TO DO:
Rewrite every one of the records below, substituting "screen capture" for each "screenshot" and leaving everything else the same.

DATA EXCERPTS:

# # # # #

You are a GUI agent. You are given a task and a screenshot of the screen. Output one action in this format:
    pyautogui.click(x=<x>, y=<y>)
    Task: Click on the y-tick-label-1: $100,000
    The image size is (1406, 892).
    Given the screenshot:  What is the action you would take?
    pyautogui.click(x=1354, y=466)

# # # # #

SOLUTION FOR THIS PROBLEM:
You are a GUI agent. You are given a task and a screen capture of the screen. Output one action in this format:
    pyautogui.click(x=<x>, y=<y>)
    Task: Click on the y-tick-label-1: $100,000
    The image size is (1406, 892).
    Given the screen capture:  What is the action you would take?
    pyautogui.click(x=1354, y=466)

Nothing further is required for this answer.